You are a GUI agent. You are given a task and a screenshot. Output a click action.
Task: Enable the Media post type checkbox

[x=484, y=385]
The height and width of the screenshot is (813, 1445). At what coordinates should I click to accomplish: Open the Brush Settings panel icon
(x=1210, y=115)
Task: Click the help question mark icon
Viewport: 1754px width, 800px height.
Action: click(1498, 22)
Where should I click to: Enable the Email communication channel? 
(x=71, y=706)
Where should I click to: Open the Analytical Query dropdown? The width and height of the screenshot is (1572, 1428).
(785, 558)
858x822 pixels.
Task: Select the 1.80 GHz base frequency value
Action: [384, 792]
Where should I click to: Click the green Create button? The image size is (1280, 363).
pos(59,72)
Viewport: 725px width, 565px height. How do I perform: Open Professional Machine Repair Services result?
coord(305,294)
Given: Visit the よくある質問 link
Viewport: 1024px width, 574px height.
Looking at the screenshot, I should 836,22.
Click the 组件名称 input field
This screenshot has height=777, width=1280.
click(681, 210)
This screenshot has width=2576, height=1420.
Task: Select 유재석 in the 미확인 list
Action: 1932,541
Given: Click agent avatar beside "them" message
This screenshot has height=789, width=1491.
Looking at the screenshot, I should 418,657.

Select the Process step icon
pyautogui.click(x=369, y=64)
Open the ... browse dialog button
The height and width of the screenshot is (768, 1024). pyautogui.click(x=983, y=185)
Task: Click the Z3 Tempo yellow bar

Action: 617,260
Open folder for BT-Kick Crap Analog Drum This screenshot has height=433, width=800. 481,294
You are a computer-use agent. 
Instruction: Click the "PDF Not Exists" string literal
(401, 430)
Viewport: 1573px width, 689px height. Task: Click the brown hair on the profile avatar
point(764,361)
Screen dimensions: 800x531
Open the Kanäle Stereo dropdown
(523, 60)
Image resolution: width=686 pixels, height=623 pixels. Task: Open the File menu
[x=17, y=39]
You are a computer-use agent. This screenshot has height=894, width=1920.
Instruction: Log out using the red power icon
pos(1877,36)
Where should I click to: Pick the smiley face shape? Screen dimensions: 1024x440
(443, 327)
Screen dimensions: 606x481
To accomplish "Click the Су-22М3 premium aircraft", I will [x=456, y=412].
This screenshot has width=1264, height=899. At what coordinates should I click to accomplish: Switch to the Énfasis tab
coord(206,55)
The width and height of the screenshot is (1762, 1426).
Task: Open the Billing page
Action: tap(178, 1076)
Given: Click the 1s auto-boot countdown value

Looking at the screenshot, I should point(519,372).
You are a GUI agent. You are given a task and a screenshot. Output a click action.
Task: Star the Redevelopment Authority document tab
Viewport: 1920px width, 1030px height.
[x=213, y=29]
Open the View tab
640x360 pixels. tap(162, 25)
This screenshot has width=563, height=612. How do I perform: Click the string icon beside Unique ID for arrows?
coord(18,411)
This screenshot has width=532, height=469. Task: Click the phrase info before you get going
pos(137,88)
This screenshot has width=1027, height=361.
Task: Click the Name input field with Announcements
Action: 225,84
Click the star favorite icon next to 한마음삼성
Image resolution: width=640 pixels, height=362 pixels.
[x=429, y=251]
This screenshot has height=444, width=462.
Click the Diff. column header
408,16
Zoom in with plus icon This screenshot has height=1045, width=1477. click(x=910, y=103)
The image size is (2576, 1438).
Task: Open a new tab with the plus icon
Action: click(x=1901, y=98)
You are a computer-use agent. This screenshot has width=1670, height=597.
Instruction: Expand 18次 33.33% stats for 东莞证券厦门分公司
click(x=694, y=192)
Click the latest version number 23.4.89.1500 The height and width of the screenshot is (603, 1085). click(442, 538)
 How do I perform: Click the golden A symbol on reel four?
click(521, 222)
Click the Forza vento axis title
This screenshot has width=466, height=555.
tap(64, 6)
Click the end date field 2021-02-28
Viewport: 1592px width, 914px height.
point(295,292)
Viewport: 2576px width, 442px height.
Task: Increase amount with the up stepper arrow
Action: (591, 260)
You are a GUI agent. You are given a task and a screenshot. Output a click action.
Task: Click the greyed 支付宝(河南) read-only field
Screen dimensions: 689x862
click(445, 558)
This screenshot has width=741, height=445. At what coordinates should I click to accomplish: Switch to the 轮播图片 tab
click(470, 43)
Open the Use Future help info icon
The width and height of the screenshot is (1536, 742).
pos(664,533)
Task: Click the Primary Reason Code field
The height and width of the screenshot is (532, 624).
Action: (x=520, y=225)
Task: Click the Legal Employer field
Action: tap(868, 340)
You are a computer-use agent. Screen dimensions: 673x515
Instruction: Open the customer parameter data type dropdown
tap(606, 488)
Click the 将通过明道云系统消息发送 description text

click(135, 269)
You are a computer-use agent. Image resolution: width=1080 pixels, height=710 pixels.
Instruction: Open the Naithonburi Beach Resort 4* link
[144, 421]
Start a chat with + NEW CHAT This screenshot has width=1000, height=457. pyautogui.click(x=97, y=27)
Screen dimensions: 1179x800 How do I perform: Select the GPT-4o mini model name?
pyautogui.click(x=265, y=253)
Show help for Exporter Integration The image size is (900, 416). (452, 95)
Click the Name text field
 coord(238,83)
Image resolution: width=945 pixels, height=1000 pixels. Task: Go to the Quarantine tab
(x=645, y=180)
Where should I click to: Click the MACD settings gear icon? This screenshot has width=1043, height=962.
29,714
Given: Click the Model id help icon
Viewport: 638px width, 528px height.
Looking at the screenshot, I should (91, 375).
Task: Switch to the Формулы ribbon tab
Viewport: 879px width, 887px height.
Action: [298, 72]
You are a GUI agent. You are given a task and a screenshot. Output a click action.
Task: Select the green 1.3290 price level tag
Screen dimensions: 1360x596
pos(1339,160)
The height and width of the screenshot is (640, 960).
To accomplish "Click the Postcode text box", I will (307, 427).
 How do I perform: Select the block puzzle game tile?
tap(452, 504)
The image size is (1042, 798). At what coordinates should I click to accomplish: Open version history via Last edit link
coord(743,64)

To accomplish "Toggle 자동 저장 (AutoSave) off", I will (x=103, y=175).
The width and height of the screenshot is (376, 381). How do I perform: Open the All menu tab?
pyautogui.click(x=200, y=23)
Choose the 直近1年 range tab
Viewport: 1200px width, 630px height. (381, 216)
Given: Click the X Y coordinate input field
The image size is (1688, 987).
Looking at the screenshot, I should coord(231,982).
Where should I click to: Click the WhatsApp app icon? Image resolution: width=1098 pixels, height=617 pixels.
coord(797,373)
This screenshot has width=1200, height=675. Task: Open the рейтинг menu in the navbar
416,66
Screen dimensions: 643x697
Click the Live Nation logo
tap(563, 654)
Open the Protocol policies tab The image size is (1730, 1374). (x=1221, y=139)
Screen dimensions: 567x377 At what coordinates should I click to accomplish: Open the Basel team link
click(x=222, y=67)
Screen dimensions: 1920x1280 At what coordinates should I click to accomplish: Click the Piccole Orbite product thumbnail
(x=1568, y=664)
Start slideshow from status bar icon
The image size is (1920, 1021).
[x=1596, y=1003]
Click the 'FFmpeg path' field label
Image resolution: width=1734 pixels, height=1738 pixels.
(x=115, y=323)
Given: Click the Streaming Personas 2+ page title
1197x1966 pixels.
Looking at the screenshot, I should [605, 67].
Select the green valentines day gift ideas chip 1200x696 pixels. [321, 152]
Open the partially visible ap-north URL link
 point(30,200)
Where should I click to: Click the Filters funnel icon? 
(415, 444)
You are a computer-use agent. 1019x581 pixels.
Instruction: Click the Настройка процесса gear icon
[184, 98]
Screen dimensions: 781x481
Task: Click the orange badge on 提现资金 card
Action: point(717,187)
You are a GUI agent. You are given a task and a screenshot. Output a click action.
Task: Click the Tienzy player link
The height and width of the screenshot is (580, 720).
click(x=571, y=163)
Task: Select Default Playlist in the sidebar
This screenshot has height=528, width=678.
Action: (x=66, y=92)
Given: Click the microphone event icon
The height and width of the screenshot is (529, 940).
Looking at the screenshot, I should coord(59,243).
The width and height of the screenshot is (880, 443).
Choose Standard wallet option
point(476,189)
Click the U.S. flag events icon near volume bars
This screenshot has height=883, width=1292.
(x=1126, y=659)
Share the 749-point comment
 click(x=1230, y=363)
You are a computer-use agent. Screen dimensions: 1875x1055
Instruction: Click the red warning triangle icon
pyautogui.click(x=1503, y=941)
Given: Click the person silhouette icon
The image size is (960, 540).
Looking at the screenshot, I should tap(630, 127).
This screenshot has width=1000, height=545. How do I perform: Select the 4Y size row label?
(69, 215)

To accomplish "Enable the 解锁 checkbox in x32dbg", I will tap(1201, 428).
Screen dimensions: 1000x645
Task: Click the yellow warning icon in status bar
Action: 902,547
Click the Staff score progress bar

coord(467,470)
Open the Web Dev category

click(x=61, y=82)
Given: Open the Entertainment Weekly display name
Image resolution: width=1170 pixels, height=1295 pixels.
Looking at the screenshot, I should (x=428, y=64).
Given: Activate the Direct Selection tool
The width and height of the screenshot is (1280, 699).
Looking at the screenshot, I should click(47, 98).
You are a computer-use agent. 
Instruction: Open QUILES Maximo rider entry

- - - -

Please tally the lines of the listing that include the string "computer". The number is the whole answer.

8